Don't forget the accessories that weren't mentioned in the video.

US Navy ship off coast of somalia.
Pirate ship with 5 pirates. (to give lots of practice)


----------



## GCBHM (Mar 24, 2014)

This guy has a lot of good videos. I'll be getting his book also. Only $10 on amazon.


----------



## SouthernBoy (Jun 27, 2007)

I do this at times when I am at the range. Usually it is at warm up or wrapup time. I did it just three days ago and managed a ragged one hole group with one of my guns. I just need to train at home with this so that it becomes natural to do it every time. When I do do it, it is as the man in the video says... a significant improvement in my shooting.


----------



## TAPnRACK (Jan 30, 2013)

GCBHM said:


> This guy has a lot of good videos. I'll be getting his book also. Only $10 on amazon.


$10 for Kindle Edition
$30 for Paperback

On Amazon, just so you get the right one... I still like physical copies of most things (books/movies).


----------



## GCBHM (Mar 24, 2014)

TAPnRACK said:


> $10 for Kindle Edition
> $30 for Paperback
> 
> On Amazon, just so you get the right one... I still like physical copies of most things (books/movies).

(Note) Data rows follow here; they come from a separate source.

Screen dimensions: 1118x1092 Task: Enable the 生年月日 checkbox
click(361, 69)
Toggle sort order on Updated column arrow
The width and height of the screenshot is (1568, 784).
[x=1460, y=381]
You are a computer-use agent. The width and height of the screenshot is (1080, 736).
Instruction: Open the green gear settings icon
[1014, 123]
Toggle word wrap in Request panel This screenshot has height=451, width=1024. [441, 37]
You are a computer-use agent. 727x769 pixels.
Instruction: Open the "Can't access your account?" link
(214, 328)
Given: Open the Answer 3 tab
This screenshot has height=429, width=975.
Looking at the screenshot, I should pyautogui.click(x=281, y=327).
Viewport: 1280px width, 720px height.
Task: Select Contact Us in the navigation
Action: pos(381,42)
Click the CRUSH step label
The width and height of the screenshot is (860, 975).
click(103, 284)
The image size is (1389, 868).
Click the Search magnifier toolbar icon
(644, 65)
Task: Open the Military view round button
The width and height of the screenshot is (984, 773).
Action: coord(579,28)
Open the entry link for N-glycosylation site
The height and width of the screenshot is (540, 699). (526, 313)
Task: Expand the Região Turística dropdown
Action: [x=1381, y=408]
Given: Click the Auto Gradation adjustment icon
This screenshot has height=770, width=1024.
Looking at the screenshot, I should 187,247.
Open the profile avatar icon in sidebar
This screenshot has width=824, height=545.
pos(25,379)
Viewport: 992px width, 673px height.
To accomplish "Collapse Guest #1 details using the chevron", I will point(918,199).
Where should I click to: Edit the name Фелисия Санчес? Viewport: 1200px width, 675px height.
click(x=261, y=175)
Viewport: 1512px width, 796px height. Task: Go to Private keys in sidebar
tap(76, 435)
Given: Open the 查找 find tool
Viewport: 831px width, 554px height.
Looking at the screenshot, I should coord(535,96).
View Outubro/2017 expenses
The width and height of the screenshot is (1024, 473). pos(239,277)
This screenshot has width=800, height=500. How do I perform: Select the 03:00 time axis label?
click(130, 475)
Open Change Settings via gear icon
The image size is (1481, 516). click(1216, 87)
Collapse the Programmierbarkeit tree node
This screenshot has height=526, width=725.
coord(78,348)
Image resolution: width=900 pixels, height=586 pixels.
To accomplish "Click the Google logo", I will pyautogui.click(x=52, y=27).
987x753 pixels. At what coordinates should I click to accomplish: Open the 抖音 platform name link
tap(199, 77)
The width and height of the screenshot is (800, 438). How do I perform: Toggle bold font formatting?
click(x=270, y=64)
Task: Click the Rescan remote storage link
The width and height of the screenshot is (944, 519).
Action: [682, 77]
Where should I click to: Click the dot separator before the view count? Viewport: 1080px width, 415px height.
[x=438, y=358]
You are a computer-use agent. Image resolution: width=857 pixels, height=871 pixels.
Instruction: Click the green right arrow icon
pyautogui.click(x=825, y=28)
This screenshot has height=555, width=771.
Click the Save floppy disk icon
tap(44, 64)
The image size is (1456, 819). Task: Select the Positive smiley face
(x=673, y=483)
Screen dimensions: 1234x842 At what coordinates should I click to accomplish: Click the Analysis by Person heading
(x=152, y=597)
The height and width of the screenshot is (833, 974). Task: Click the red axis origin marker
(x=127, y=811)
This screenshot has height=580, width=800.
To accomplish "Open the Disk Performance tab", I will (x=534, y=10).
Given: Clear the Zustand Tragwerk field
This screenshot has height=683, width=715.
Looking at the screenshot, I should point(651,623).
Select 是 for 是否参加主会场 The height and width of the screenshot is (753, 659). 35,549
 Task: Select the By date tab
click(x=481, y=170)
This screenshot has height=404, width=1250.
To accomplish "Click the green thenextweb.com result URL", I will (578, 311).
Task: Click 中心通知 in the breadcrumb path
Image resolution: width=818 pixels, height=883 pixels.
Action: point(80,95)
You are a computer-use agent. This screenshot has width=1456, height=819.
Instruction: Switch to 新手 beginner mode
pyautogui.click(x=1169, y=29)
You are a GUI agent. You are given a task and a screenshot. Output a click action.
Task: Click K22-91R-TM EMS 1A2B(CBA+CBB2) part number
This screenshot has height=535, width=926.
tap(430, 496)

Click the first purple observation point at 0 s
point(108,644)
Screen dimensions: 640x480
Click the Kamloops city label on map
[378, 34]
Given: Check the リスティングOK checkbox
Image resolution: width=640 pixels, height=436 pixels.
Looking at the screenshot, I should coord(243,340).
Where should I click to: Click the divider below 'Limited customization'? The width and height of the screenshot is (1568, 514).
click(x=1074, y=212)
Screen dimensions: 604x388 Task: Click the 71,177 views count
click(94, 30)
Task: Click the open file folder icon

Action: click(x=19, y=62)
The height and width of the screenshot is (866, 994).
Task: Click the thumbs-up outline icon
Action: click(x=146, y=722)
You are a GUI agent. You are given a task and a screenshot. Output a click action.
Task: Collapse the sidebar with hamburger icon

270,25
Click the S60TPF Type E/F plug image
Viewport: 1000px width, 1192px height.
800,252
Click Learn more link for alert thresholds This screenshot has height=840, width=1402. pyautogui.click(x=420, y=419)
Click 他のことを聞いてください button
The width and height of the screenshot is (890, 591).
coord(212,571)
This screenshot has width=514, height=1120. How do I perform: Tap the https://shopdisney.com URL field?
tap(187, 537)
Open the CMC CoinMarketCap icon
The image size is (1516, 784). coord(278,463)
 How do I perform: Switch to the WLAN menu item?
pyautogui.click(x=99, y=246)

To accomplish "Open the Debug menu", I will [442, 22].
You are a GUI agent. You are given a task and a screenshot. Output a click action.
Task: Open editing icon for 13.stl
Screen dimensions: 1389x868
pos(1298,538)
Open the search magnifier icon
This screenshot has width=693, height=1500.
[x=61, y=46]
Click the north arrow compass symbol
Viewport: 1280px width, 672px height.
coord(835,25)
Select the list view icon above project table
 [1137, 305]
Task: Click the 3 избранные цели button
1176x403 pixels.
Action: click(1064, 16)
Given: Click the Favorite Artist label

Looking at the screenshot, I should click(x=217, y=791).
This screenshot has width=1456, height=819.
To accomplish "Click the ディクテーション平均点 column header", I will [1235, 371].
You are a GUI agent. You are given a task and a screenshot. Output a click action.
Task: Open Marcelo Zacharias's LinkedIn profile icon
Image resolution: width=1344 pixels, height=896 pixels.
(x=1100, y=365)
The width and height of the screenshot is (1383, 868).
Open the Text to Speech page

Me too. I guess I'm just old school on some things like that.


----------



## TAPnRACK (Jan 30, 2013)

Especially if it's something i'll reference from time to time... nothing like a physical copy.


----------



## TurboHonda (Aug 4, 2012)

Good video, considering everything was 2 dimensional. When the 3rd dimension is added it becomes even more convincing. As an amateur photographer in the 60s, l learned that a lens (eye) can only focus on one distance at time. The lower the available light is the more it becomes evident. Think aperture opening, depth of field, etc. When shooting, the eye has to deal with 3 distances. Eye to rear sight, eye to front sight, and eye to target. Only one can be in focus. The other 2 must be acceptably blurry.


----------



## SouthernBoy (Jun 27, 2007)

I should have mentioned in my post #6 that the reason I don't do this much in my general practice is because things are happening more quickly. Targets are flipping and frequently a friend is calling out the number of a drawn shape to shoot when the target flips and you draw and fire your sidearm. I don't just shoot stationary targets. Most of the time, the target is doing something.


----------



## GCBHM (Mar 24, 2014)

SouthernBoy said:


> I should have mentioned in my post #6 that the reason I don't do this much in my general practice is because things are happening more quickly. Targets are flipping and frequently a friend is calling out the number of a drawn shape to shoot when the target flips and you draw and fire your sidearm. I don't just shoot stationary targets. Most of the time, the target is doing something.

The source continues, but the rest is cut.